ISIS’s recent retreat, he adds, has been oversold in the press:

Despite widespread media reports that the Islamic militants have left the town and are now just on the outskirts, that is not accurate. Both doctors say the jihadists have been pushed back on the West of the town but they are still inside parts of the center and that there is street fighting in the east and south.

Yusuf Sayman defends Turkey’s actions, pointing to its massive refugee relief effort, and laments that “refugees running from the war in Syria are stuck in the political war in Turkey”, between the government and Kurdish activists:

While the Turkish government wants to play the good guys by helping the refugees, the opposition — including the HDP, Turkey’s pro-Kurdish party — refuses to allow them to reap the political benefits of this goodwill gesture. Some refugees now stay in camps run by the office of Suruc’s mayor, who is from the HDP, which act as a sort of Kurdish counterpoint to the camps run by AFAD [the Turkish government’s humanitarian relief agency].

Thus, the refugees find themselves on the front line in a propaganda battle. Hazal, a 24-year-old activist from Kobani volunteering as a health worker, speaks negatively about life in the HDP camps: She says their sanitary conditions are very bad, water-borne illnesses are widespread, and there is constant YPG propaganda. People are forced to refer to each other as “heval,” or comrade — a term used by both PKK and YPG fighters. She even recalls a YPG member telling her, “If you visit your relatives staying in the AFAD camp, we will consider you a traitor.”

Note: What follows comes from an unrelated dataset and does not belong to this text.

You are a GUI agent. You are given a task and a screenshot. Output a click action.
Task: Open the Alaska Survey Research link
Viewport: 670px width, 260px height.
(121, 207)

Intra-Kurdish politics, Hannes Cerny observes, add another dimension of complexity:

[President of Iraq’s Kurdistan Regional Government Massoud] Barzani is playing a long game, as he benefited for years from his status as the main Kurdish leader that the West could do business with. Dialogue now between the U.S. and the PYD/YPG threatens his position; the YPG could even become as indispensable in the war against IS in Syria as Barzani’s peshmerga are in Iraq. Furthermore, if the PYD holds off IS in Kobani and becomes the West’s new Syria partner in the process, it would strengthen the form of local autonomy that the PYD has been exercising in northeastern Syria over the past two years. This political model, an anarchist communalism of Kurdish confederations, poses a direct ideological challenge to the KRG.

(Image: a UN satellite photo shows details of the street fights between Islamic State militants and Kurdish fighters in Kobani. Via Rick Noack.)